Stow on the Wold
Stow on the Wold, located in Gloucestershire in east England, was our favorite Cotswold town on our recent family vacation (Why Visit the Cotswolds). Sitting atop Stow Hill along the route of the ancient Roman Fosse Way, Stow on the Wold blends beauty, history, charm, and friendly locals for the traveller to enjoy.
Driving in from our hotel, Dormy House Hotel, over the lush, green countryside and up Stow Hill, we were able to find a parking place conveniently on the town square. Trying to get our bearings, we headed to a large, church-like building in the center of the square. It was actually the town hall.
St. Edward’s Hall
The town hall, St. Edward’s Hall, was having a special display of medieval artifacts. The wonderful ladies hosting the event were warm, jolly, and obviously very proud of their town. The art and artifacts were impressive. We were not only allowed to view the artifacts, but were allowed to hold 500 year old swords and even try on battle helmets. We received a great, hands-on history lesson from our hosts.

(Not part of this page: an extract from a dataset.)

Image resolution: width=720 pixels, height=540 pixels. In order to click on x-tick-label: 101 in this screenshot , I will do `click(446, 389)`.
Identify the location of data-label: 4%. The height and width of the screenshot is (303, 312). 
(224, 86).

Stow on the Wold and Appomattox, Virginia we learned are sister-cities. Just as Appomattox was where the American Civil War began and ended, Stow on the Wold was where the English Civil War began and ended. We were told stories, some quite gory, about the town’s part in the war including the final battle. Being Americans, they were eager to show a gift they were sending to Appomattox for the 150th anniversary of the end of the American Civil War.
St. Edward’s Church
We left the town hall delighted by the kindness of our hosts and with a wonderful history lesson. We headed for St. Edward’s Church, which was the biggest draw for us to visit Stow on the Wold. Our favorite author, J.R.R. Tolkien, who wrote The Hobbit and Lord of the Rings, was said to have been a frequent visitor and to have based the drawing for the Gates of Moria on the churches rear doors. (Walking in Tolkien’s Footsteps)
We eagerly found the church and explored. St. Edward’s is beautiful The current church was built in the 1100s by the Normans on the site of a Saxon church. Being from a “young” country, standing in a church site with over a 100o years of continuous Christian worship made me pause and try to soak it all in. My ancestors, the Normans, had yet to cross the English Channel with William of Normandy when this church was founded!

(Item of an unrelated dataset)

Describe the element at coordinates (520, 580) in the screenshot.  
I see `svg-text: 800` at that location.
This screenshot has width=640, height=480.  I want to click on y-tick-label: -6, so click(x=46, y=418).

Moving outside to the rear of the church, we saw the door and the flanking Yew trees. It was as if the Doors to Moria from Tolkien’s Fellowship of the Ring had jumped off the page. These Tolkien fans were thrilled!
While at the town hall, we had asked the nice ladies for recommendations for an English tearoom in which to have lunch. We decided to try Treebus Tearoom on Digbeth Street. We again were not disappointed. To us, sipping tea and munching in a tearoom was a stereotypical British experience that we did not want to miss. We had visited other tearooms on our journeys, but Treebus was our favorite. I think that the charm of the people and the exhilaration from the church and town hall carried into Treebus, giving it an edge; but, the food, tea, service, and atmosphere were all top notch.

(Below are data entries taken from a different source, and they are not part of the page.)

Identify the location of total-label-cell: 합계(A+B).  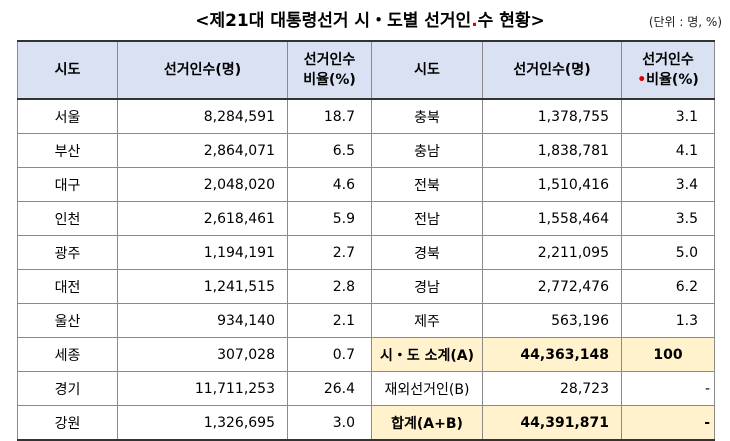
(427, 423).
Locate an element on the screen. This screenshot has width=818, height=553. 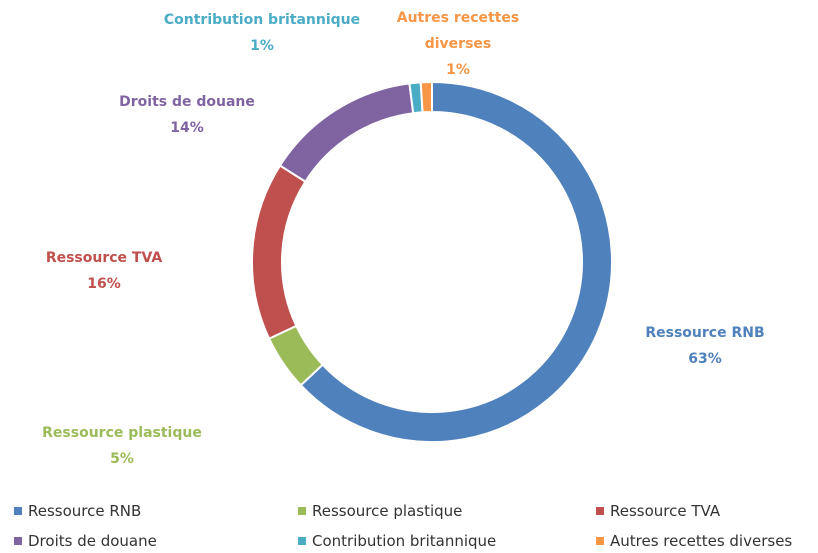
legend-label: Ressource TVA is located at coordinates (666, 511).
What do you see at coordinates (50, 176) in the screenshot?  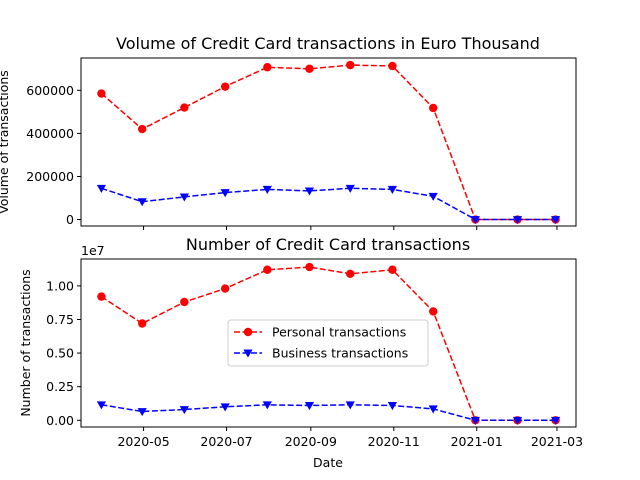 I see `y-tick-label: 200000` at bounding box center [50, 176].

With appetites whetted and spirits high, we set out to explore the rest of the town. Stow on the Wold was a sheep market town in the middle ages. Some of the very narrow streets, now lined with shops and restaurants, were then used to make corralling sheep easier. The stone buildings, some with thatched roofs, and cobblestoned streets were both quaint and beautiful. We were impressed with the variety of shops and enjoyed browsing through them: cheese shops, bakeries, candy makers, butcher shops, toy stores, clothing, you name it. We thoroughly enjoyed leisurely strolling through the streets, taking time to try the old stocks from the 15th century on for size.
We absolutely love Stow on the Wold. The Cotswolds of England take you back to a simpler time with a slower pace. Stow on the Wold embodies this feeling. If you ever want to experience a taste of the pre-industrial England of Chaucer and Shakespeare, then head to Stow on the Wold in the Cotswolds. I guarantee that you will feel the same.